-- WORK REQUIRED --
Print only the lines running from the line with "The height and" to the final line below, both included, exactly as written and without the pictures.

-- RECORDS --
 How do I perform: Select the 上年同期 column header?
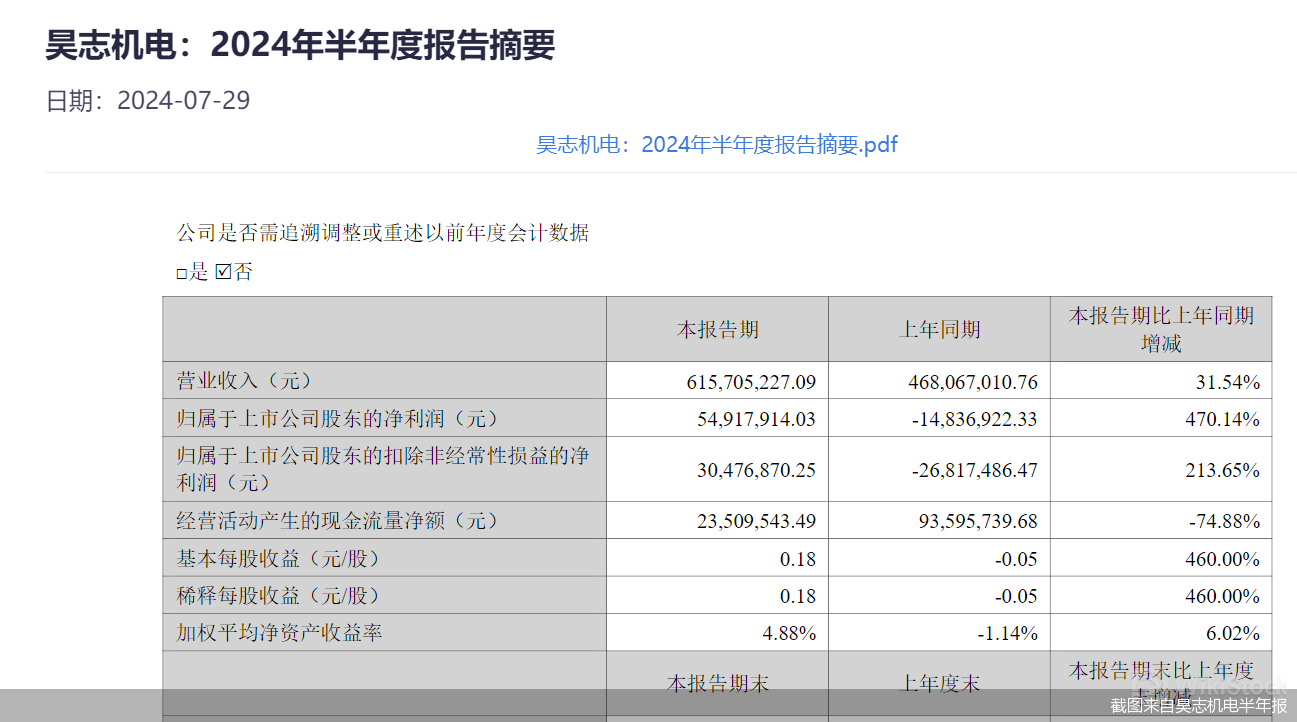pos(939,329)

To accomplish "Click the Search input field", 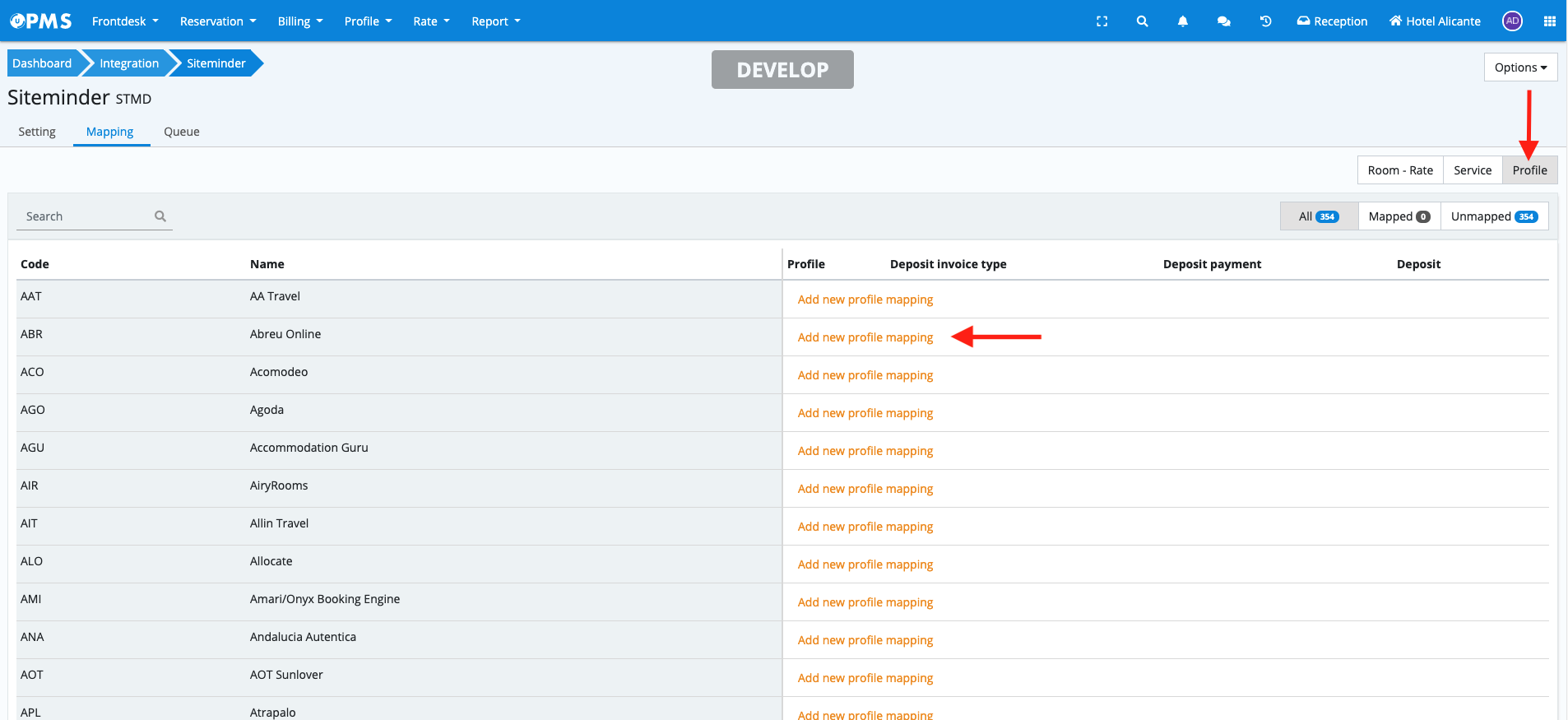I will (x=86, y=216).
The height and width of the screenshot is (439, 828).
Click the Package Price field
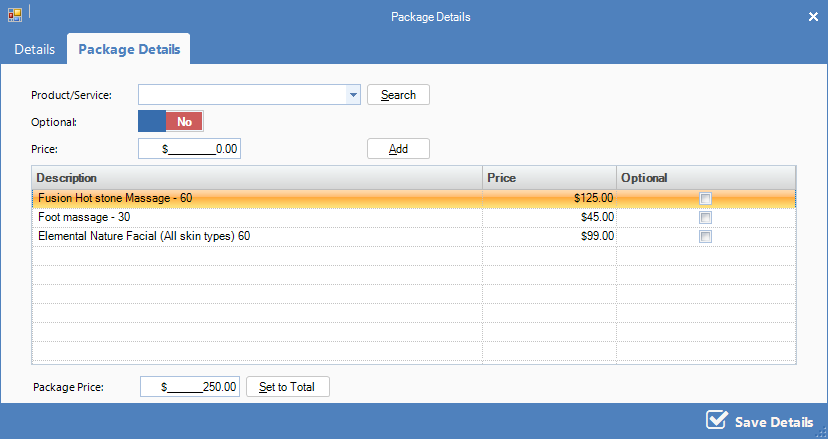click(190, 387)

-- RESPONSE TO THE EXERCISE --
The height and width of the screenshot is (439, 828).
Click the Package Price field
click(190, 387)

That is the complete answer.